The problem: when this appends, all the workers (threads of http, determined by Number active threads: in the server document configuration) are waiting for a response. As the Domino server stops to responds! After the stalled agents timed out, the next call to the agent starts to wait for time out… causing a hugh queue of requests until crashing the server.

To prevent the agent to exhaust the resources (the threads/workers in this case) I'm planning to increment a counter at the beginning of the agent and decrement it when the agent finished. At any time I should have the amount of running instance of the agent. A simple test at the beginning of the agent will make it.

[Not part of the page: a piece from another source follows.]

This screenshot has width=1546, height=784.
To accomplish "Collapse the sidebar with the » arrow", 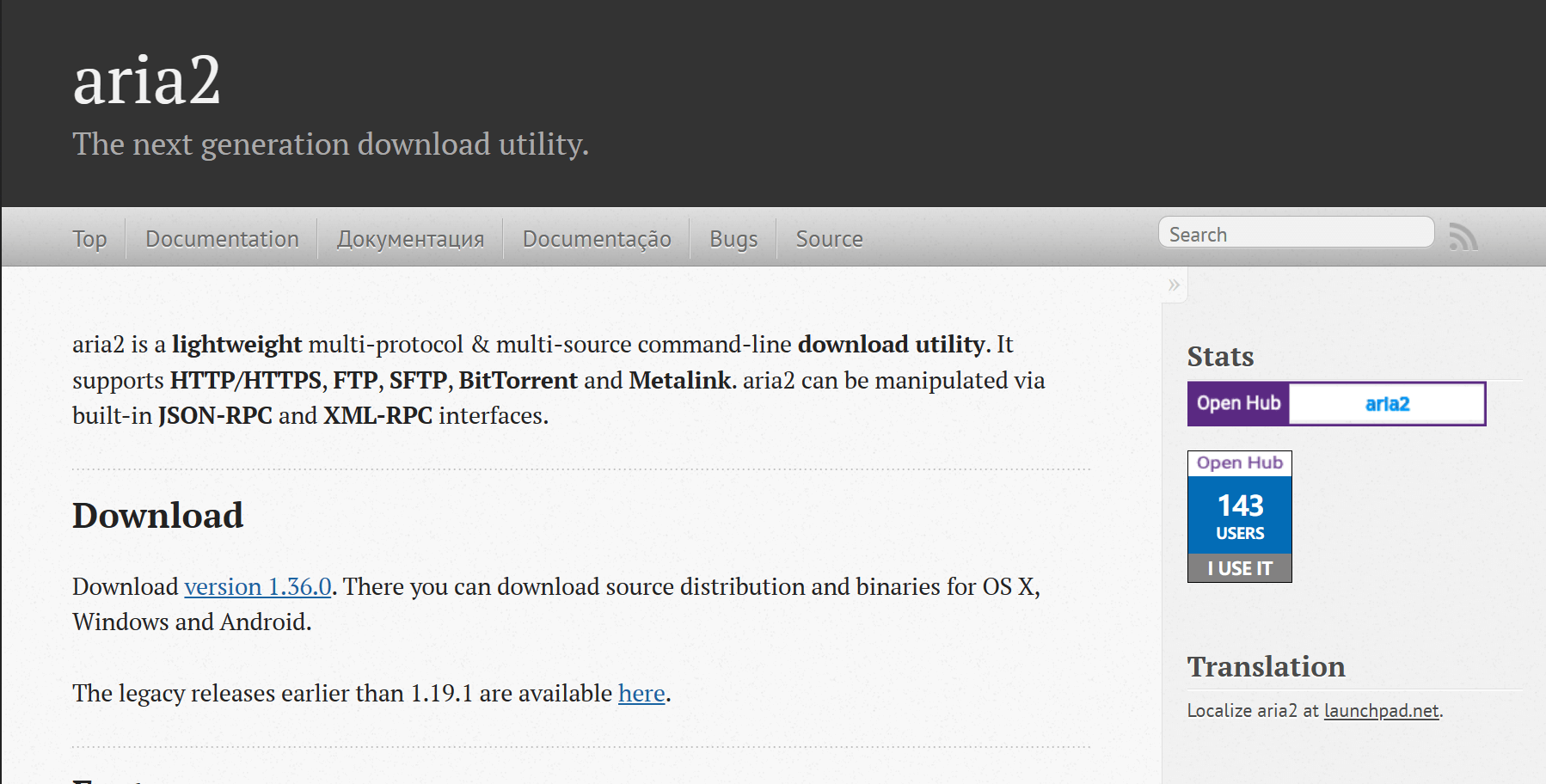I will coord(1174,285).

N.B. Using wsConsumer.Settimeout( ms) could lower the time the agent waits but can solve the problem.


Solution

  • Rather than get involved in locking a single document containing a counter, perhaps you could use profile documents. I.e.,

    • Choose a NotesDatabase that contains no profile documents for any other purpose.
    • At startup, do set profileDoc = NotesDatabase.getProfileDocument("someProfileName",NotesSession.userName) (If username is not necessarily unique per instance, then use something else).
    • Before calling the WS, do NotesDatabase.CreateNoteCollection(false), and NotesNoteCollection.setProfile(true), and NotesNoteCollection.BuildCollection() and then check NotesNoteCollection.Count.
    • If the count is 1 or more greater than your threshold, then exit with an error indicating "too busy", else go ahead with the WS call
    • And in either case, at termination call profileDoc.removePermanently()

    My thought is that using profile documents would be faster than using ordinary documents due to the caching that is done. The downside might be that the caching might make the count unreliable for this purpose, but I don't know if that's the case.